_OPDRACHT 1_: Wil je alle regels uit de records onder elkaar in een genummerde lijst zetten en daarbij de lege regels weglaten?

_TE LEZEN FRAGMENT_:
------------------------------------------------------------------------
2. De rechtbank beoordeelt in deze uitspraak eerst of het aantal vergunningen met een beleidsregel kan worden beperkt (het creëren van schaarste) en of verweerder in dit geval met de beleidsregel het aantal vergunningen heeft beperkt. Vervolgens beoordeelt de rechtbank of het vergunningstelsel voldoet aan de eisen van de Dienstenwet en Dienstenrichtlijn. Daarna beoordeelt de rechtbank of de termijn van vijf jaar redelijk is.

Kan verweerder het aantal vergunningen met een beleidsregel beperken?

3. Eisers voeren aan dat juridisch gezien geen sprake is van schaarste en dat daarom conform de hoofdregel uit de Dienstenwet een vergunning voor onbepaalde tijd moet worden verleend. Eisers betogen dat door middel van beleidsregels geen schaarste kan worden gecreëerd als bedoeld in artikel 33, eerste lid, onder b, van de Dienstenwet en artikel 11, eerste lid, onder b, van de Dienstenrichtlijn. Daarnaast kan volgens eisers geen daadwerkelijke schaarste worden gecreëerd, omdat via artikel 4:84 van de Algemene wet bestuursrecht (Awb) uitzonderingen mogelijk zijn.
------------------------------------------------------------------------
_OPDRACHT 2_: Kun je uit de rechtbankuitspraak woordelijk alles herhalen vanaf "2. De rechtbank" tot en met "een beleidsregel beperken?"?

_TE GEBRUIKEN RECORDS_:
------------------------------------------------------------------------
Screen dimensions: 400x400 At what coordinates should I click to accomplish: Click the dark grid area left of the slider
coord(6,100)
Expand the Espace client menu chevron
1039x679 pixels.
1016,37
------------------------------------------------------------------------
_UITGEWERKT ANTWOORD 1_:
1. Screen dimensions: 400x400 At what coordinates should I click to accomplish: Click the dark grid area left of the slider
2. coord(6,100)
3. Expand the Espace client menu chevron
4. 1039x679 pixels.
5. 1016,37

_UITGEWERKT ANTWOORD 2_:
2. De rechtbank beoordeelt in deze uitspraak eerst of het aantal vergunningen met een beleidsregel kan worden beperkt (het creëren van schaarste) en of verweerder in dit geval met de beleidsregel het aantal vergunningen heeft beperkt. Vervolgens beoordeelt de rechtbank of het vergunningstelsel voldoet aan de eisen van de Dienstenwet en Dienstenrichtlijn. Daarna beoordeelt de rechtbank of de termijn van vijf jaar redelijk is.

Kan verweerder het aantal vergunningen met een beleidsregel beperken?